Foster care children now have a place to get dental care

Lawrence Opas (LAC+USC), Hilda Solis, Linda Bernstein Rubin (Violence Intervention Program), Astrid Heger and Roseann Mulligan, from left (Photo/Rinzi Ruiz Photography)

Health

Foster care children now have a place to get dental care

USC school opens a new pediatric clinic at Los Angeles County + USC Medical Center

April 19, 2016 Breanne Grady

Overlooked in the past, many foster care children in Los Angeles County have been unable to find dental care.

Teaming up with the Violence Intervention Program and the office of Los Angeles County First District Supervisor Hilda Solis, the Herman Ostrow School of Dentistry of USC has opened the Pediatric Dental Clinic at the Los Angeles County + USC Medical Center this spring.

The idea started with Astrid Heger, who approached Roseann Mulligan in 2011 about this special population of children.

“For the longest time, foster children have had an unmet need for dental care. It is often the first or second most-cited need,” Mulligan said. “This lack of care is in part due to the frequent moves from family to family that foster children undergo, which does not allow the discovery and building of a relationship with a nearby dental office.”

By locating all health care services at one site — the Village at LAC+USC Medical Center — foster children will now have a place where they can receive dental care, integrated with their medical care, on a regular basis, Mulligan explained.

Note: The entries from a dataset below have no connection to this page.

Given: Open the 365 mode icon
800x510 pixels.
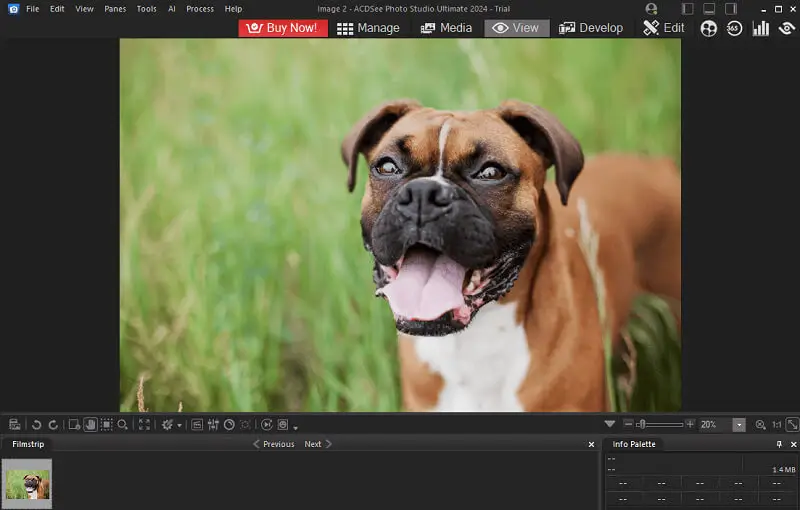Looking at the screenshot, I should click(x=735, y=28).
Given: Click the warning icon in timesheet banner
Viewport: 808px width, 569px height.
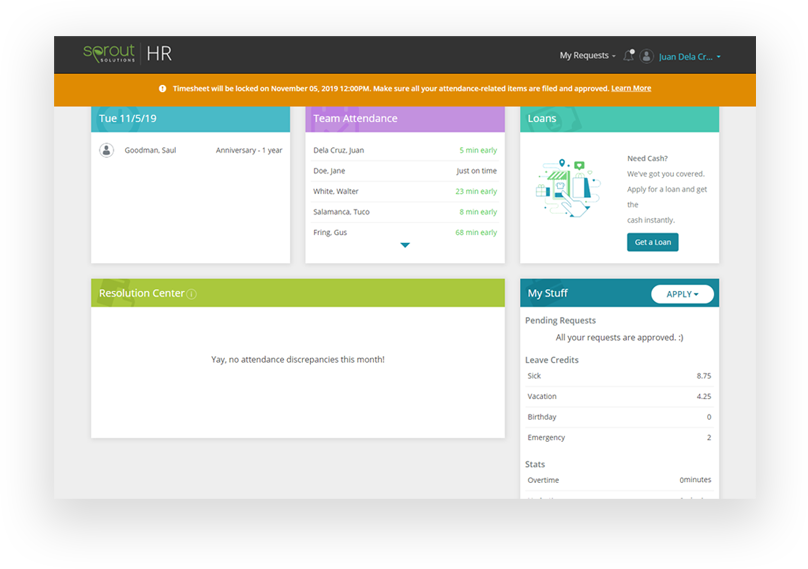Looking at the screenshot, I should point(163,88).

“The PDC’s ability to meet the oral health needs of foster children and especially to provide ongoing preventive care has been lacking for far too long for these at-risk children,” she added.

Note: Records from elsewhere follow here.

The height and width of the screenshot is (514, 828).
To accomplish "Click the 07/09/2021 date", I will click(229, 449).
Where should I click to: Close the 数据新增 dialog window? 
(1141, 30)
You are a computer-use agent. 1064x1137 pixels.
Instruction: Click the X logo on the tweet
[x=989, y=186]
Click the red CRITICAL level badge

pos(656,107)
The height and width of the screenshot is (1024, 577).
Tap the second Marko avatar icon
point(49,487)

Trying to reach 45,000 children

The PDC is part of an $18.4 million grant received by the Ostrow School of Dentistry in 2012 from First 5 LA to fund the Children’s Health and Maintenance Project. The goal: to reach an overall target population of 45,000 children.

The PDC participates in the training of 10 Ostrow School advanced pediatric dental residents, with the hope that the experience will increase the residents’ desire to help underserved populations in the future.

Mulligan, who serves as associate dean of community health programs and hospital affairs, has a personal goal to get oral health services to people who have no other access. Whether it’s foster children, the developmentally disabled, geriatric patients or homeless vets (to name just a few discrete populations the Ostrow School serves), she believes that oral health care should be available to all.

“I think it’s important to your overall systemic well-being as well as your psychological outlook,” Mulligan said. “There are many populations where the lack of good oral health has a profound effect on individuals and the quality of their life, potentially their ability to get jobs, their ability to do well in school.”